**** EXTRACTED MATERIAL ****

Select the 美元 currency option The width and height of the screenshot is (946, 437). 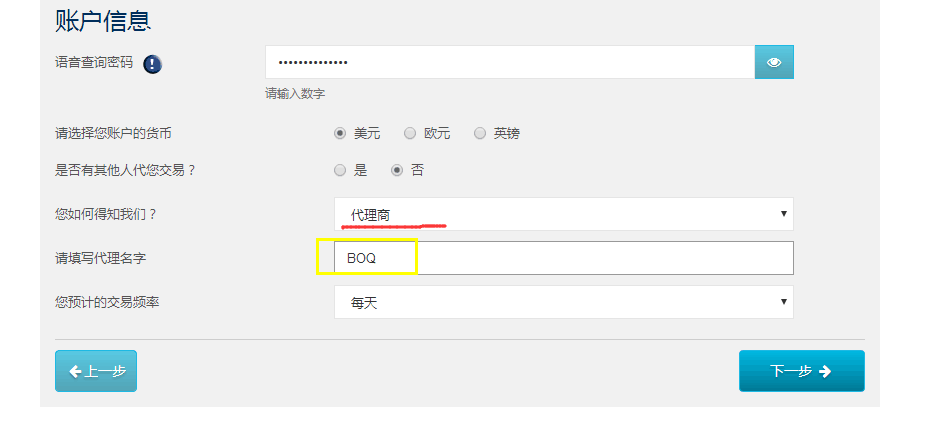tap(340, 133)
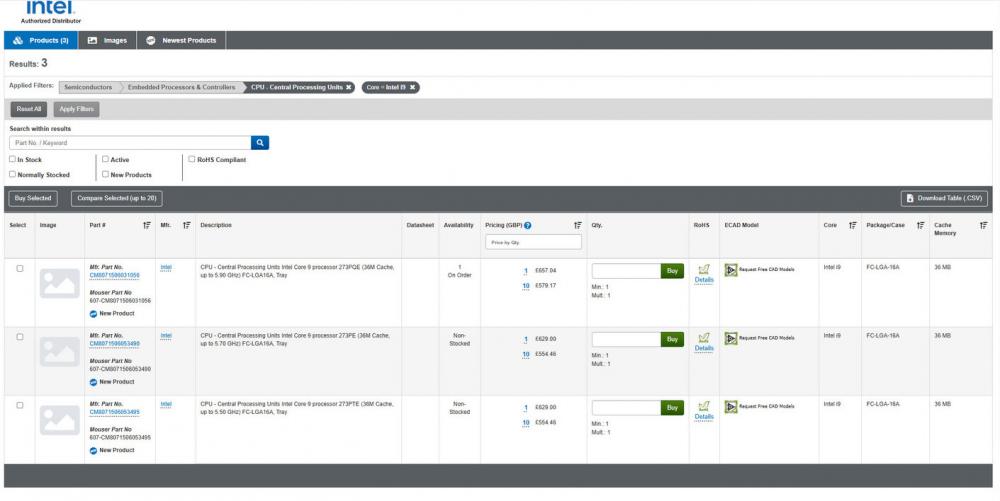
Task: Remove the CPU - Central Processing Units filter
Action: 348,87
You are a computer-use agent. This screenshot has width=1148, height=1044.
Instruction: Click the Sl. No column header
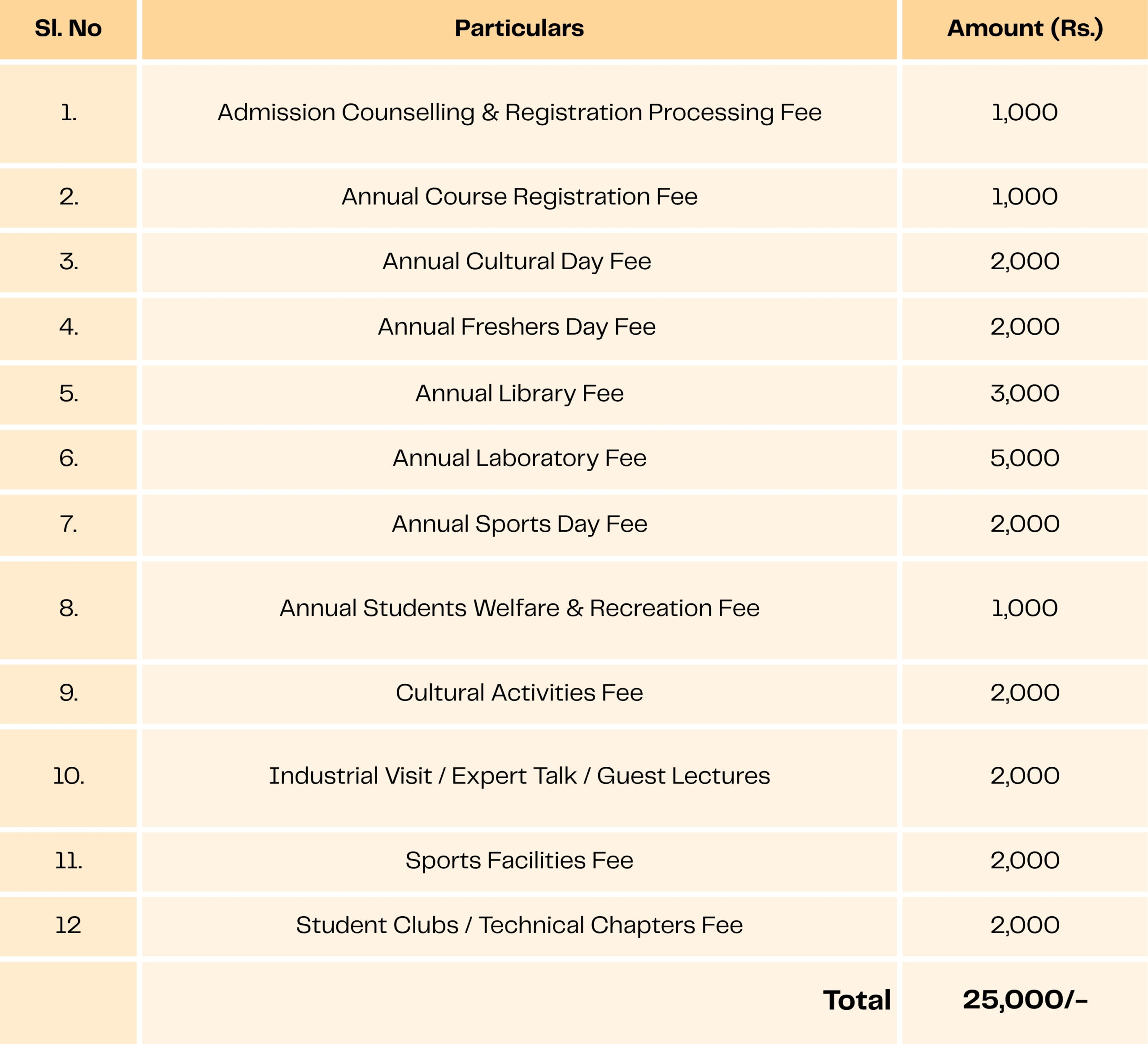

****

▸ **WHAT YOU HAVE TO DO**: Write out nothing but the lines from the one with "You are a computer-use" through the last line of the entries, exactly as they stand; pictures are not part of the copy.

▸ **WRITTEN SOLUTION**:
You are a computer-use agent. This screenshot has width=1148, height=1044.
Instruction: Click the Sl. No column header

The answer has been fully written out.